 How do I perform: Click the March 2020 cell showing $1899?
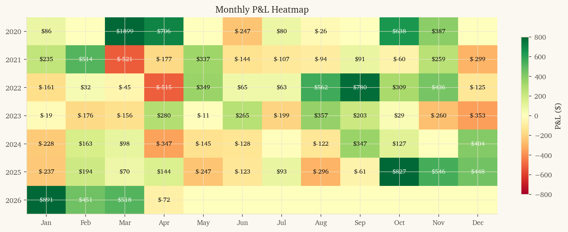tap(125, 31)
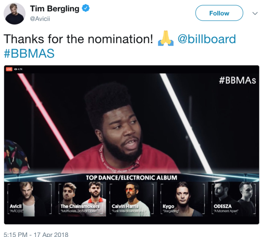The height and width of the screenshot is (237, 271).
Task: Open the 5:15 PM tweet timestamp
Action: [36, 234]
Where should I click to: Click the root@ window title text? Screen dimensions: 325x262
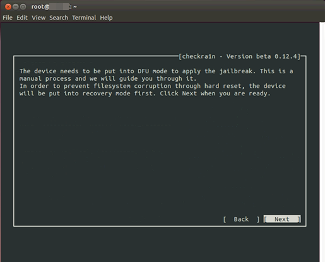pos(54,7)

--

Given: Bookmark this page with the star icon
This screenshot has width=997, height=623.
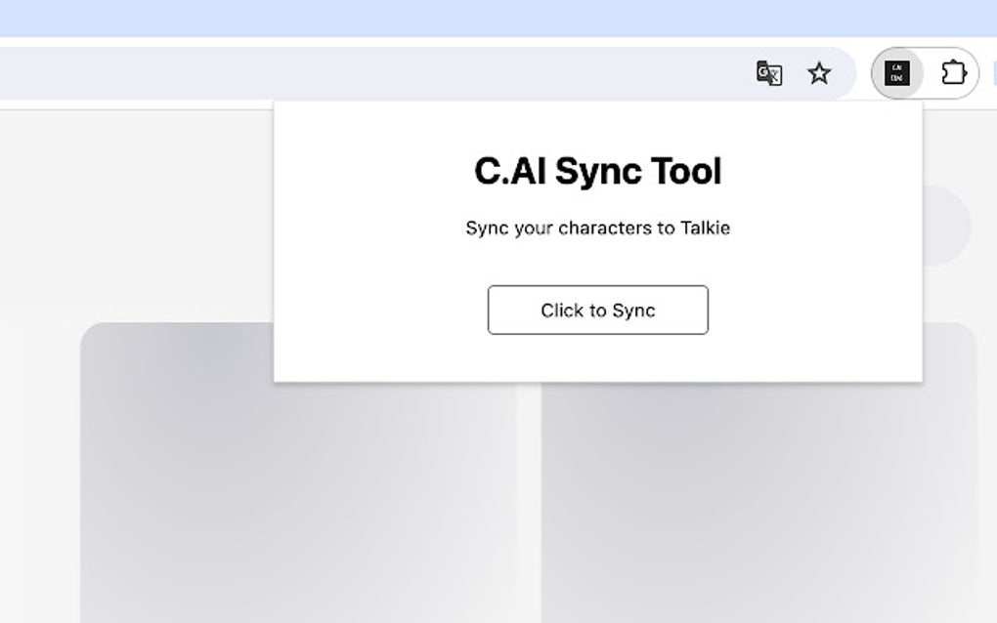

_REQUIRED ACTION_
Produce only the lines from the line containing "Given: Bookmark this page with the star icon" through the line containing "This screenshot has width=997, height=623.", inclusive of both, exactly as they stand in the entries above.

_ANSWER TO THIS TASK_
Given: Bookmark this page with the star icon
This screenshot has width=997, height=623.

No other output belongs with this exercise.